* Problem to work on
Copy out the records that appear below, exactly as each one reads.

* Data records

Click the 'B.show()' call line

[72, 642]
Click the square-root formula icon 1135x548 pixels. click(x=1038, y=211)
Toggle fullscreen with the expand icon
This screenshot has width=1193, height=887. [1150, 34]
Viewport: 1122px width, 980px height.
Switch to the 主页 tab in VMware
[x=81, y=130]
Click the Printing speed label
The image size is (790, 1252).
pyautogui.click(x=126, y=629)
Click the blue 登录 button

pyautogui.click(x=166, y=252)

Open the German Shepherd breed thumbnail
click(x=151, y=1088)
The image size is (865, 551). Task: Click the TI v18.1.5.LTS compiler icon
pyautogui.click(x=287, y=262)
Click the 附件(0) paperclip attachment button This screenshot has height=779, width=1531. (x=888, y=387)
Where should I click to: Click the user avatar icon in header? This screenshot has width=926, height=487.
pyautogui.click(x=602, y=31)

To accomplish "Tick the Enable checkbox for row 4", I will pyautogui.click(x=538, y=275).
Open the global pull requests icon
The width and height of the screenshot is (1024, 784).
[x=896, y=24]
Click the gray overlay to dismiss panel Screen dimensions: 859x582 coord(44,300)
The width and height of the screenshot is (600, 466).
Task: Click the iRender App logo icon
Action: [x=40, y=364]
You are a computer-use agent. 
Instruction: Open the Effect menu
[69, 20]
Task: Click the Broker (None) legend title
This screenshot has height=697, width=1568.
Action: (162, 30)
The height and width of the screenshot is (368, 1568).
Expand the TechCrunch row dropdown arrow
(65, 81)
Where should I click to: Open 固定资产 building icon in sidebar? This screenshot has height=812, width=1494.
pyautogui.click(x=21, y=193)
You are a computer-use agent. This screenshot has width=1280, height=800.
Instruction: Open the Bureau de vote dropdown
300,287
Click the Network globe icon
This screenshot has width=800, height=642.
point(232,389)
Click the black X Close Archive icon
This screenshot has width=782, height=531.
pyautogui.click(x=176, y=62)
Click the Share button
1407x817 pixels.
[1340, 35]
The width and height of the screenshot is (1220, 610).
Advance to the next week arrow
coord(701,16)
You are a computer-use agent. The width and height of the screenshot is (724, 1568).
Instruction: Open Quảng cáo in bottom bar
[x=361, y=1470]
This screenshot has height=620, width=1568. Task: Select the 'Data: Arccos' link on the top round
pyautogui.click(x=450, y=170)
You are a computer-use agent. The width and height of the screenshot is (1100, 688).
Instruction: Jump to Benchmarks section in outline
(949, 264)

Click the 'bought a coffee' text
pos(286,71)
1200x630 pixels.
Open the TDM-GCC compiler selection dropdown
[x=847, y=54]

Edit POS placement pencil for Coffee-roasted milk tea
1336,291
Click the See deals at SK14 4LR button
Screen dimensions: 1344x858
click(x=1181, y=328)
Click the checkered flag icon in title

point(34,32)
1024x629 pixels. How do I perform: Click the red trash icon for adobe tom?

* Result
Click the 'B.show()' call line

[72, 642]
Click the square-root formula icon 1135x548 pixels. click(x=1038, y=211)
Toggle fullscreen with the expand icon
This screenshot has width=1193, height=887. [1150, 34]
Viewport: 1122px width, 980px height.
Switch to the 主页 tab in VMware
[x=81, y=130]
Click the Printing speed label
The image size is (790, 1252).
pyautogui.click(x=126, y=629)
Click the blue 登录 button

pyautogui.click(x=166, y=252)

Open the German Shepherd breed thumbnail
click(x=151, y=1088)
The image size is (865, 551). Task: Click the TI v18.1.5.LTS compiler icon
pyautogui.click(x=287, y=262)
Click the 附件(0) paperclip attachment button This screenshot has height=779, width=1531. (x=888, y=387)
Where should I click to: Click the user avatar icon in header? This screenshot has width=926, height=487.
pyautogui.click(x=602, y=31)

To accomplish "Tick the Enable checkbox for row 4", I will pyautogui.click(x=538, y=275).
Open the global pull requests icon
The width and height of the screenshot is (1024, 784).
[x=896, y=24]
Click the gray overlay to dismiss panel Screen dimensions: 859x582 coord(44,300)
The width and height of the screenshot is (600, 466).
Task: Click the iRender App logo icon
Action: [x=40, y=364]
You are a computer-use agent. 
Instruction: Open the Effect menu
[69, 20]
Task: Click the Broker (None) legend title
This screenshot has height=697, width=1568.
Action: (162, 30)
The height and width of the screenshot is (368, 1568).
Expand the TechCrunch row dropdown arrow
(65, 81)
Where should I click to: Open 固定资产 building icon in sidebar? This screenshot has height=812, width=1494.
pyautogui.click(x=21, y=193)
You are a computer-use agent. This screenshot has width=1280, height=800.
Instruction: Open the Bureau de vote dropdown
300,287
Click the Network globe icon
This screenshot has width=800, height=642.
point(232,389)
Click the black X Close Archive icon
This screenshot has width=782, height=531.
pyautogui.click(x=176, y=62)
Click the Share button
1407x817 pixels.
[1340, 35]
The width and height of the screenshot is (1220, 610).
Advance to the next week arrow
coord(701,16)
You are a computer-use agent. The width and height of the screenshot is (724, 1568).
Instruction: Open Quảng cáo in bottom bar
[x=361, y=1470]
This screenshot has height=620, width=1568. Task: Select the 'Data: Arccos' link on the top round
pyautogui.click(x=450, y=170)
You are a computer-use agent. The width and height of the screenshot is (1100, 688).
Instruction: Jump to Benchmarks section in outline
(949, 264)

Click the 'bought a coffee' text
pos(286,71)
1200x630 pixels.
Open the TDM-GCC compiler selection dropdown
[x=847, y=54]

Edit POS placement pencil for Coffee-roasted milk tea
1336,291
Click the See deals at SK14 4LR button
Screen dimensions: 1344x858
click(x=1181, y=328)
Click the checkered flag icon in title

point(34,32)
1024x629 pixels. How do I perform: Click the red trash icon for adobe tom?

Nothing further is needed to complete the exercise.